Les Églises ont chacune leurs particularités, mais elles sont unies par la foi au Christ, Sauveur personnel de chaque chrétien, et par la référence à la Bible comme Parole de Dieu . Quand les façons de vivre cette foi ne sont pas trop divergentes, il me semble que le partage d'expériences spirituelles diverses devrait être une source d'enrichissement mutuel.
Souvenons-nous de cette magnifique parole d'Adam au chapitre 2 de la Genèse : « Voici un autre moi-même ! ». L'alchimie du couple se forme autour d'un subtil équilibre entre ressemblances (affinités, points communs), et différences (complémentarités).
Des amoureux, membres de différentes communautés, ont devant eux un temps de rapprochement important, révélateur de l'opportunité pour eux de fonder un foyer (discussions, lectures, visites mutuelles des églises).
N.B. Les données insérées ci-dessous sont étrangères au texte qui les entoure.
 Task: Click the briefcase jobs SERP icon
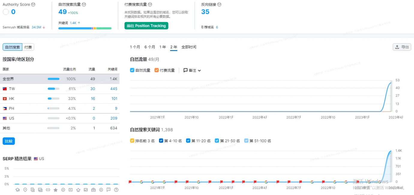(93, 190)
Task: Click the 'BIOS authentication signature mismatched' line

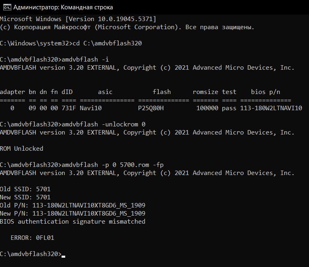Action: pos(72,222)
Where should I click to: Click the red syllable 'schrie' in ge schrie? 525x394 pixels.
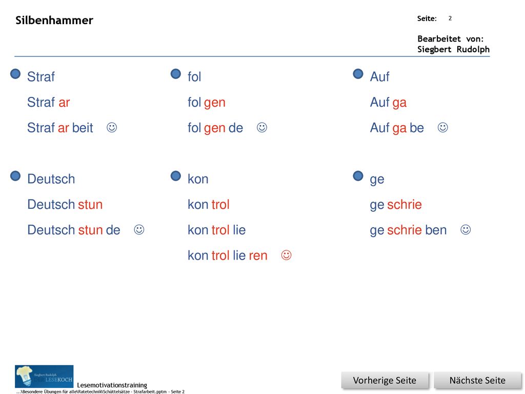tap(405, 204)
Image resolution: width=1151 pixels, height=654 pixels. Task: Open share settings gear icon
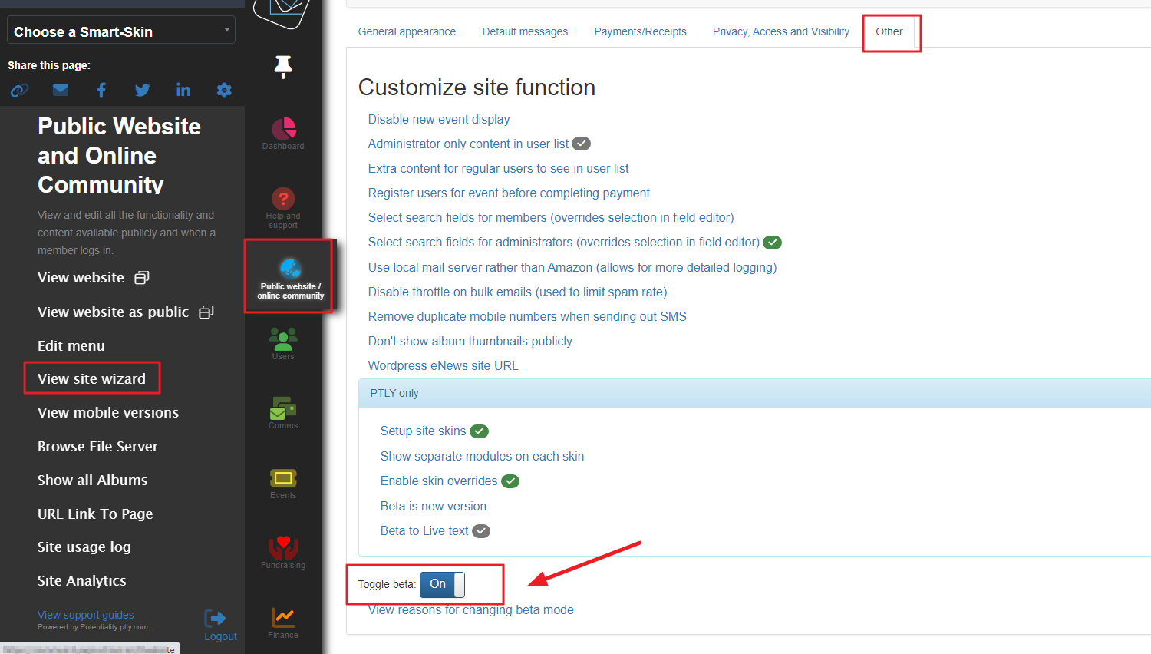(x=224, y=91)
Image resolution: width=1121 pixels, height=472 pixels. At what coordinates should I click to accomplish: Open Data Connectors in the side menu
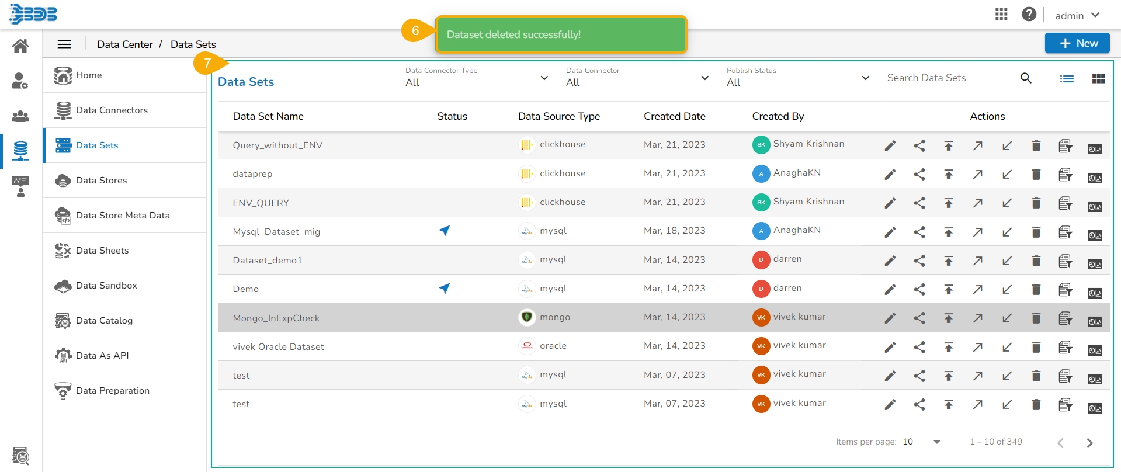tap(112, 110)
Il conviendra d'être réaliste et d'écouter son cœur, sans oublier de vivre un discernement spirituel dans la prière.
Trois indices me semblent alors permettre un bon pronostic pour une vie de couple harmonieuse :
1) L'ouverture d'esprit, l'humilité.
2) L'envie d'apprendre, la curiosité pour approfondir le sens des mots usuels pour chacun (nouvelle naissance, charisme… ), la volonté de comprendre l'autre.
3) La possibilité de partager la prière (cet instant d'intimité profonde et fondamentale avec Dieu) qui va donner toute sa profondeur au mariage et unir dans les difficultés à surmonter ensemble.
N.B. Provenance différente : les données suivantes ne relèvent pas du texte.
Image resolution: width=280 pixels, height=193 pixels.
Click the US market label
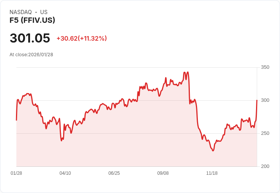pos(44,12)
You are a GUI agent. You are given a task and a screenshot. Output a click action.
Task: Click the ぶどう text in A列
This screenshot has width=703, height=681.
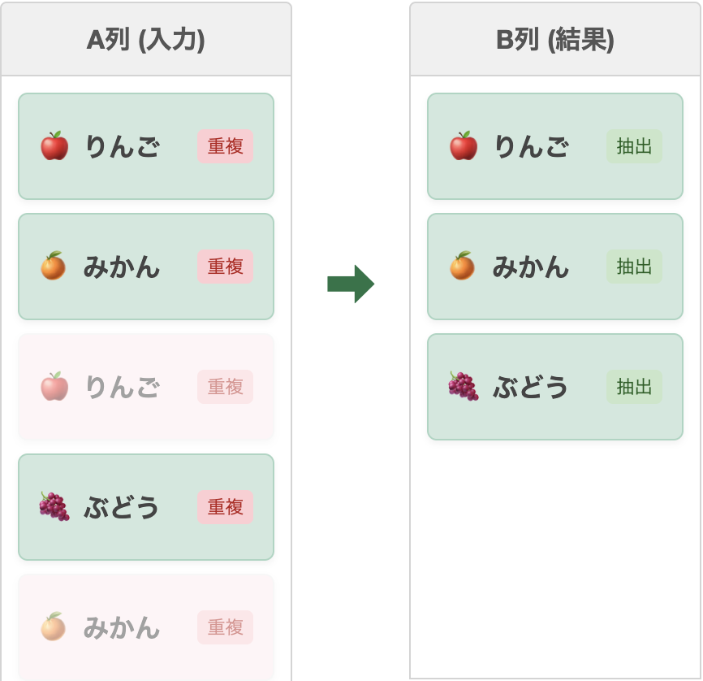point(122,507)
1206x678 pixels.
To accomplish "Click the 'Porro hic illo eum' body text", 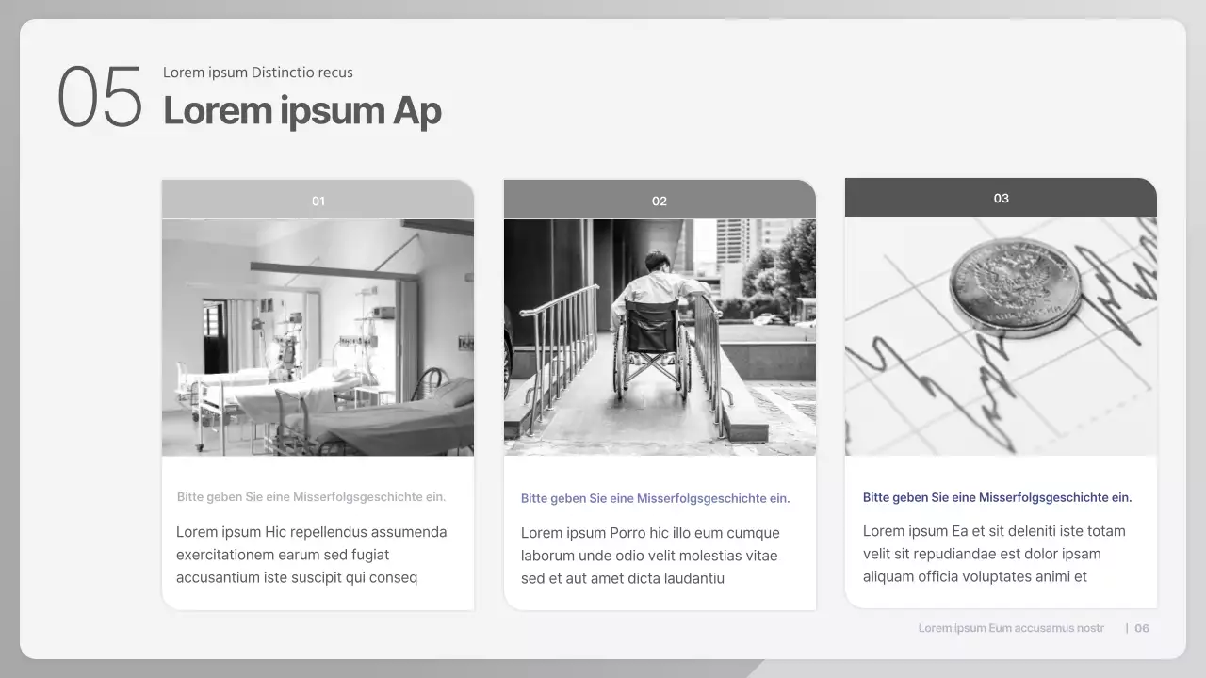I will (650, 556).
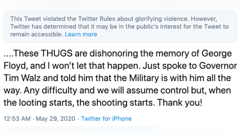Click the May 29, 2020 date

pos(55,118)
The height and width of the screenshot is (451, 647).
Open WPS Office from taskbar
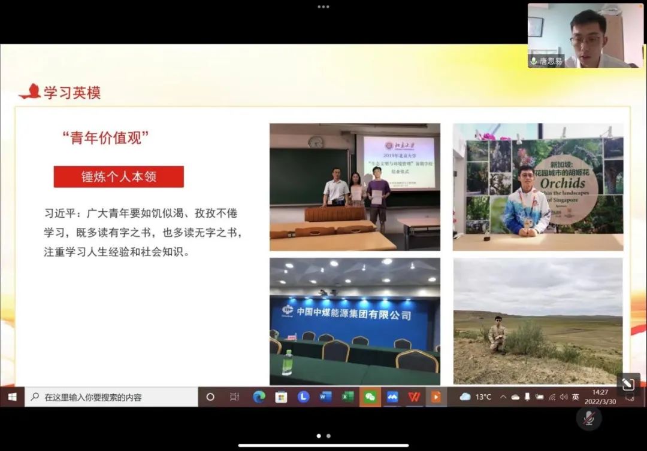[x=414, y=397]
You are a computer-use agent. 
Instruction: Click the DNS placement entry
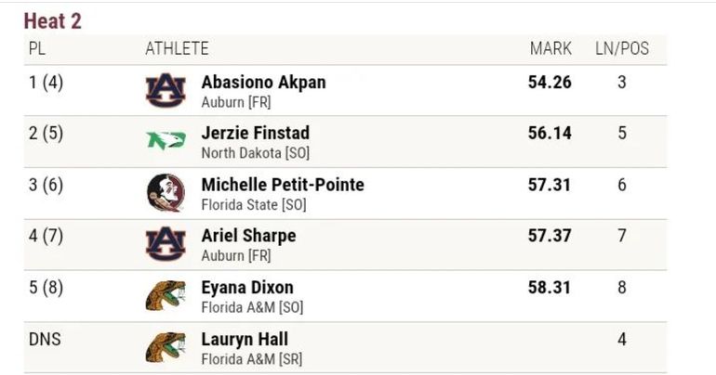[45, 339]
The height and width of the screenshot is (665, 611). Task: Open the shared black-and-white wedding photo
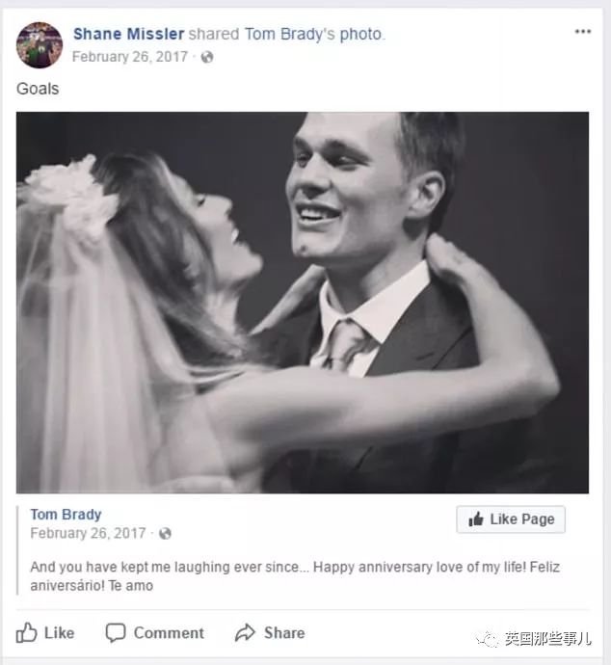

Par ailleurs, le respect pour l'expérience spirituelle de chacun me parait fondamental ainsi que la décision de n'exercer aucune pression visant à convaincre (ou convertir l'autre !). Il y aura, bien sûr, évolution dans le dialogue, mais libre, sans contrainte ni chantage. Il est fondamental d'accepter l'autre tel qu'il est au moment de la décision du mariage. Croire qu'il finira par changer est un grave leurre, qui hypothèque l'avenir et la liberté humaine.
Si les amoureux décident de se marier, ils devront régler la question du choix de leur future église : celle de l'homme, de la femme, ou chacun la sienne ? La dernière hypothèse semble éviter les conflits, mais risque aussi d'appauvrir le partage et de créer une crispation identitaire. Je n'y suis pas favorable ; c'est si bon d'aller ensemble au culte le dimanche ! De plus, se posera bientôt la question de l'éducation des enfants et de leur inscription dans une église.
La foi commune n'est pas une garantie absolue de solidité car la réalité de la vie de couple est complexe. De nombreuses autres affinités sont nécessaires pour goûter l'harmonie. Mais, pouvoir partager la lecture de la Bible, la certitude de l'amour de Dieu, des valeurs fondamentales de fidélité, de vérité, et de droiture…Quelle joie et quelle force pour le couple chrétien ! Il peut, de plus, s'appuyer sur cet atout fondamental enseigné par Jésus : le pardon, grâce qui s'échange et permet de réparer en profondeur les accrocs inévitables de la vie.